The output must match the entries below exactly.
───── DATA ─────
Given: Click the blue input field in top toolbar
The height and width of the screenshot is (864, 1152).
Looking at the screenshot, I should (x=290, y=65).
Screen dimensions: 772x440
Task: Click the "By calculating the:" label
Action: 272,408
─────
**COMPLETED EXERCISE:**
Given: Click the blue input field in top toolbar
The height and width of the screenshot is (864, 1152).
Looking at the screenshot, I should (x=290, y=65).
Screen dimensions: 772x440
Task: Click the "By calculating the:" label
Action: 272,408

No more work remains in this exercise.